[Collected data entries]
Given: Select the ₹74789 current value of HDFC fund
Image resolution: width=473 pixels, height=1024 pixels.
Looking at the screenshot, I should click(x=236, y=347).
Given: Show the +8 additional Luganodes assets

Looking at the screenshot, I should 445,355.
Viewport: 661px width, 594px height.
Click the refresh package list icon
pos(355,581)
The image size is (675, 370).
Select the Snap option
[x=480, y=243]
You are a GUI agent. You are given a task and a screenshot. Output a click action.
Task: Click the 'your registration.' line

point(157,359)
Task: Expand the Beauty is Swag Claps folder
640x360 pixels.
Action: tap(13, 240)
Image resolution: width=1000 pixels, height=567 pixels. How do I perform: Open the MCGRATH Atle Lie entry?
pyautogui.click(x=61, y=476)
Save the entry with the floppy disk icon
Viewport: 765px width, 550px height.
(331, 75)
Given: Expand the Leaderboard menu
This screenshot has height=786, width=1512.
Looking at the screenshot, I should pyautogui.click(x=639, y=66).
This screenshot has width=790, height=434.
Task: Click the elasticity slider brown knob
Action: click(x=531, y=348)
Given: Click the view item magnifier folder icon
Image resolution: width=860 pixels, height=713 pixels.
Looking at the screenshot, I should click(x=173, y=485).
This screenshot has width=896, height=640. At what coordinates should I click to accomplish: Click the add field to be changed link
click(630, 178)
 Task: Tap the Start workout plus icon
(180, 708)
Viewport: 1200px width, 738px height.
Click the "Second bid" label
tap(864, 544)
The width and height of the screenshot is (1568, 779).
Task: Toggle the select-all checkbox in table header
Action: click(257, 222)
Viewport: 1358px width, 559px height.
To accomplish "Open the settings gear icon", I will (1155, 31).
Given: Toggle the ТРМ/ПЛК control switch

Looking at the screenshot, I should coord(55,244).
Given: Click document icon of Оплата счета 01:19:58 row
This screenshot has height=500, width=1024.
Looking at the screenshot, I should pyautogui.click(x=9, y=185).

### Exercise requirements
Each record is to be retyped exactly as written.

### Task answer
Given: Select the ₹74789 current value of HDFC fund
Image resolution: width=473 pixels, height=1024 pixels.
Looking at the screenshot, I should click(x=236, y=347).
Given: Show the +8 additional Luganodes assets

Looking at the screenshot, I should 445,355.
Viewport: 661px width, 594px height.
Click the refresh package list icon
pos(355,581)
The image size is (675, 370).
Select the Snap option
[x=480, y=243]
You are a GUI agent. You are given a task and a screenshot. Output a click action.
Task: Click the 'your registration.' line

point(157,359)
Task: Expand the Beauty is Swag Claps folder
640x360 pixels.
Action: tap(13, 240)
Image resolution: width=1000 pixels, height=567 pixels. How do I perform: Open the MCGRATH Atle Lie entry?
pyautogui.click(x=61, y=476)
Save the entry with the floppy disk icon
Viewport: 765px width, 550px height.
(331, 75)
Given: Expand the Leaderboard menu
This screenshot has height=786, width=1512.
Looking at the screenshot, I should pyautogui.click(x=639, y=66).
This screenshot has width=790, height=434.
Task: Click the elasticity slider brown knob
Action: click(x=531, y=348)
Given: Click the view item magnifier folder icon
Image resolution: width=860 pixels, height=713 pixels.
Looking at the screenshot, I should click(x=173, y=485).
This screenshot has width=896, height=640. At what coordinates should I click to accomplish: Click the add field to be changed link
click(630, 178)
 Task: Tap the Start workout plus icon
(180, 708)
Viewport: 1200px width, 738px height.
Click the "Second bid" label
tap(864, 544)
The width and height of the screenshot is (1568, 779).
Task: Toggle the select-all checkbox in table header
Action: click(257, 222)
Viewport: 1358px width, 559px height.
To accomplish "Open the settings gear icon", I will (1155, 31).
Given: Toggle the ТРМ/ПЛК control switch

Looking at the screenshot, I should coord(55,244).
Given: Click document icon of Оплата счета 01:19:58 row
This screenshot has height=500, width=1024.
Looking at the screenshot, I should pyautogui.click(x=9, y=185).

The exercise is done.